|18 August 2011
Britain's first Iron Age planned town discovered
Beneath the Roman town of Silchester or Calleva Atrebatum near modern Reading (Berkshire, England) lies the first pre-Roman planned town discovered in Britain. Recent excavations have shown evidence of an Iron Age town built on a grid and signs inhabitants had access to imported wine and olive oil.
Prof Mike Fulford, an archaeologist at the University of Reading, said the people of Iron Age Silchester appear to have adopted an urbanised 'Roman' way of living, long before the Romans arrived.
"Indeed, it would be hard to see a significant difference between the lifestyles of the inhabitants of the Iron Age town and of its Roman successor in the 1st Century AD," he said. He added they seem to have been drinking wine and using olive oil and a fermented fish sauce called garum in their cooking, all imported from abroad.

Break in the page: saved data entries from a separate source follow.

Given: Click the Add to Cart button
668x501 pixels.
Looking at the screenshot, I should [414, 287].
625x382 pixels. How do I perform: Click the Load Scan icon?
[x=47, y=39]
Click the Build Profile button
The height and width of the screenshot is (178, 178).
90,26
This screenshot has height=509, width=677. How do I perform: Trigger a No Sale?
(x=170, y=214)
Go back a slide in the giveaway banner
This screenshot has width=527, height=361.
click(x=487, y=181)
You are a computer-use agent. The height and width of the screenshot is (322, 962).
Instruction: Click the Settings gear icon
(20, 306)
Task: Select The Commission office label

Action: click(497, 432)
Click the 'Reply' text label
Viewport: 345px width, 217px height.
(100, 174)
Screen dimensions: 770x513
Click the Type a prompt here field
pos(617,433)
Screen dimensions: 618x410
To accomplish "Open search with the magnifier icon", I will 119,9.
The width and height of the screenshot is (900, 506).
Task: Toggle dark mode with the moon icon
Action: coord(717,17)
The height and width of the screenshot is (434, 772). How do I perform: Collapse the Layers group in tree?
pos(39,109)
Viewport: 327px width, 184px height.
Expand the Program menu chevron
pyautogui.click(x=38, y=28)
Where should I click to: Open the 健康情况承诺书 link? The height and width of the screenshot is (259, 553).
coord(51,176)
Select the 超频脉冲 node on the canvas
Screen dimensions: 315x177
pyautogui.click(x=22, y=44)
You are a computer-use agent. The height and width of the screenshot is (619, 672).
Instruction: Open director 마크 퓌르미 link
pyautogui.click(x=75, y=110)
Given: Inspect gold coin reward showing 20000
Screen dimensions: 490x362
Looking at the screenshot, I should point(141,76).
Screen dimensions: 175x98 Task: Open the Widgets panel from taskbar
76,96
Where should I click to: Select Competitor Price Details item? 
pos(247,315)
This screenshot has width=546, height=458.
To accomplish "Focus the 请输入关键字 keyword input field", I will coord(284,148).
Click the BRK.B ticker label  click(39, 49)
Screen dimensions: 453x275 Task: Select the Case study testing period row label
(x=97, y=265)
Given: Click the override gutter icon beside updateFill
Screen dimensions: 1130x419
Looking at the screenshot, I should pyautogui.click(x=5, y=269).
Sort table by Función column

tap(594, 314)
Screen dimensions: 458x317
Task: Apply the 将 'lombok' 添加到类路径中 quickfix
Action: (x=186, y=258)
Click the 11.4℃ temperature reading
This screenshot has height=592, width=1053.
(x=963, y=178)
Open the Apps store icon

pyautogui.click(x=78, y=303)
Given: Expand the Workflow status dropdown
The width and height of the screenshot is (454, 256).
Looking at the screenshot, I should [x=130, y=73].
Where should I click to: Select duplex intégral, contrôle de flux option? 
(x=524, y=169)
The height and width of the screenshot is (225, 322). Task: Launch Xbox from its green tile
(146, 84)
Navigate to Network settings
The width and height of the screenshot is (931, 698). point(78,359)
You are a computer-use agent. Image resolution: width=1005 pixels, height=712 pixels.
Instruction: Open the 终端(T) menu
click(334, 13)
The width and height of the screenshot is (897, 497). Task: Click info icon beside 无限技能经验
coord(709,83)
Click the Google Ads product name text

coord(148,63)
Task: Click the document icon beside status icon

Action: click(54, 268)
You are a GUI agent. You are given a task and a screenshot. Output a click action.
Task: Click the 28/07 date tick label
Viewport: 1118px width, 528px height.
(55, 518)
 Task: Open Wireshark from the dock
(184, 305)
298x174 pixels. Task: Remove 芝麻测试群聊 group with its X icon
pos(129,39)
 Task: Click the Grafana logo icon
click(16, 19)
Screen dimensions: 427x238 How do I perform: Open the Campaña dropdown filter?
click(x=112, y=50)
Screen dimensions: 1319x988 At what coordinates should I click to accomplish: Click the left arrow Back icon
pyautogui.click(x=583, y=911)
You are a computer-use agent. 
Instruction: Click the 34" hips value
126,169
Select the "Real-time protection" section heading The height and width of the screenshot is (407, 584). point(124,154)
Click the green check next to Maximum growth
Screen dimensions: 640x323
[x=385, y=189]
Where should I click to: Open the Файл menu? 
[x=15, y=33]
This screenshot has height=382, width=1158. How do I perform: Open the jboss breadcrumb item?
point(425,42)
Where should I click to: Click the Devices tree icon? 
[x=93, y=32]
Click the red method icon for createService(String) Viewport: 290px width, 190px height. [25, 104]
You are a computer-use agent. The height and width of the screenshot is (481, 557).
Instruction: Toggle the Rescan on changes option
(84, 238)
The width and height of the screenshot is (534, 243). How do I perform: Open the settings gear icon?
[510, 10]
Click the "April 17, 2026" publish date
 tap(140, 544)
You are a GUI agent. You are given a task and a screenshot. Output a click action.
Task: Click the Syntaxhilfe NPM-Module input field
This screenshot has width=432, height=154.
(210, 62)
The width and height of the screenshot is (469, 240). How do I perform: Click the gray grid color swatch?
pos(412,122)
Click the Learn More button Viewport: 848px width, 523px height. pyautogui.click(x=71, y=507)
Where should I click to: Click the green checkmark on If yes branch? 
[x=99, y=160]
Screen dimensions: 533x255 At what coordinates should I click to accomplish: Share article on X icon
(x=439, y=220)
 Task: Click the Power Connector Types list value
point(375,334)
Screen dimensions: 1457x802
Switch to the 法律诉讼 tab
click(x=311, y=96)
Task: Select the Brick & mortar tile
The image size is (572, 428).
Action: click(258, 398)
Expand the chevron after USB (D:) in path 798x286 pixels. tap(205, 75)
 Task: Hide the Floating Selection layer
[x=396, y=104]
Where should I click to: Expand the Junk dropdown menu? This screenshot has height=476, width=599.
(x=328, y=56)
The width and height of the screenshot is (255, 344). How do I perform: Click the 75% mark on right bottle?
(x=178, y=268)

After the Roman invasion, the town was used by its military, and there is evidence that Roman buildings were very swiftly built on top of Iron Age structures. Prof Fulford believes that shortly before this, the town may have been taken over by the British Iron Age chieftain Caratacus - a leader of the Catuvellauni tribe - as his stronghold.
As for the fate of the Roman town, a scorched layer within the archaeology suggests that it was actually burnt to the ground, and seems to have been abandoned for about 20 years. It is possible that this destruction was carried out by the Queen of the Iceni tribe, Boudicca, or at least at the time of her anti-Roman rebellion in 60 - 61 CE. If these theories are correct, then within a single generation Silchester went through a period of turbulent evolution from a prosperous and sophisticated Iron Age town, to being under direct Roman army control to being burned to the ground and deserted.